『はなみずき』は死にました
「お初にお目にかかる。『カシジテンシャヤ』」?
その男が訪れたのはお客さんのいない午後だった。
珍しい。否。
「アンタ。誰だ? 人間じゃないようだが」「察しが良いな。異世界人」
上背は2メートル近いが、異常なほどの美男子で微妙に発光している。神族の証である。
人がぼくら以外に存在しないのは、そういう結界だからだろう。経験あるし。
イケメンはにこりと笑う。海の広がりを感じさせる雰囲気を持つ男だ。
「少しいいか。君の恋人についての話だ」「恋人……まぁいいや」
ナニが何でも元の世界に戻るつもりのぼくと彼女は結ばれることはない。
いい加減に別の男を見つけてほしいと思う反面、そうなったら嫉妬で動けなくなる自分も理解している。

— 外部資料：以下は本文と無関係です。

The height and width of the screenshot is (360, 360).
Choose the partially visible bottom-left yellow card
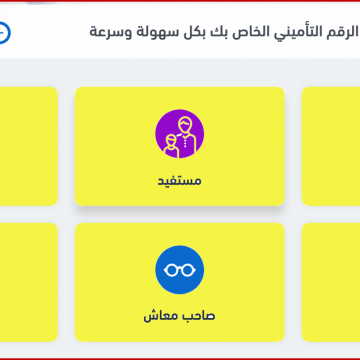tap(29, 282)
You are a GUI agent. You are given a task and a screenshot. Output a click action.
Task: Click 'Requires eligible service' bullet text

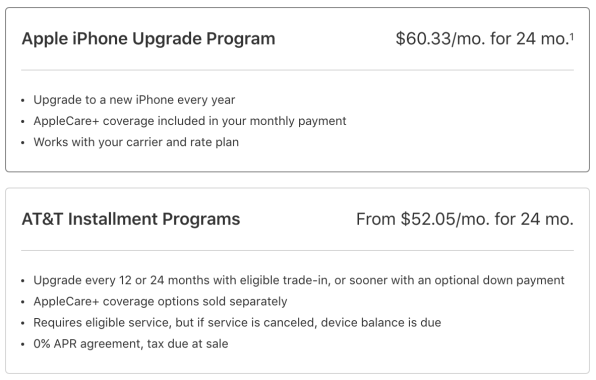[x=237, y=323]
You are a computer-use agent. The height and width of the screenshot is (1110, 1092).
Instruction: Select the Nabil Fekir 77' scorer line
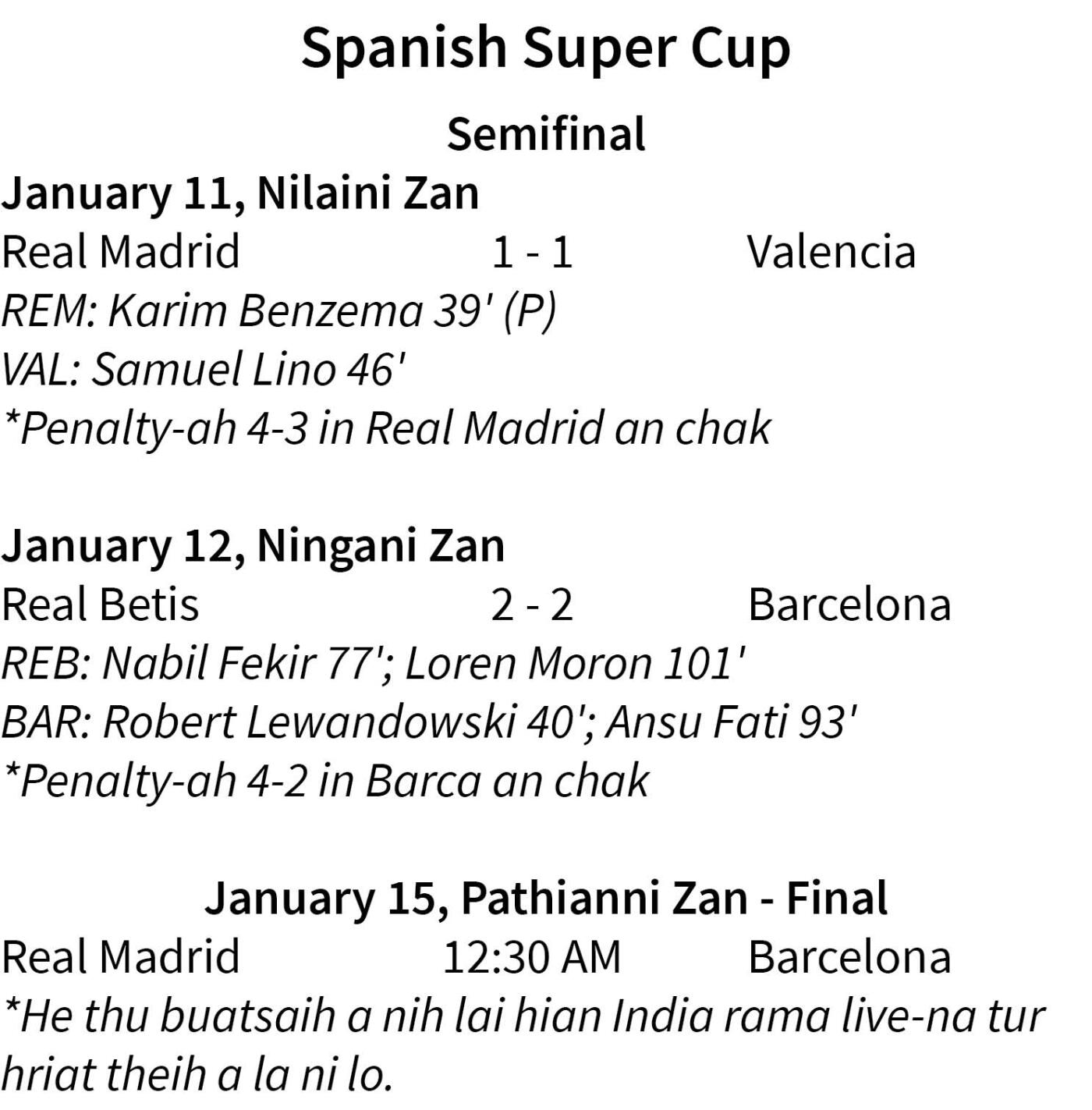[374, 663]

「元の世界に戻りたいか。異世界人」「そりゃね」しかし神と呼ばれるエルフの『かんもりのみこ』や上位巨人の眷族であるトロール君でも首を振った案件だし、ソル爺さんも他の研究で忙しいし。
「お前の懸念を解消してやろうと思う。加えてお前を元の世界に戻してやろう」あはは。ご冗談を。
「私は神と呼ばれる種族だ。エルフのように人間と交わる卑小な種族と一緒にしてほしくないな」
彼は微笑みながらつぶやく。
「さぁ。準備をしろ。お前をさっさと元の世界に戻さないといかん」ふぅん?
「いや、今帰るのはちょっと困るかも? いつでも帰れるとか言われると帰るのが躊躇われる案件もいくつか」
五人に増えたアイツラとか。一人でも大変なのになぁ。
「問題ない。皆死んだ」はい? 今なんつった?!
あとはお前を元の世界に戻すだけだ。簡単な仕事だな。
彼はそうつぶやくとぼくの手を握る。
「『情報化』」
ぼくの左手がかすみ、別の形に変化していく。
その形はあのギルドカードのホログラムによく似ていた。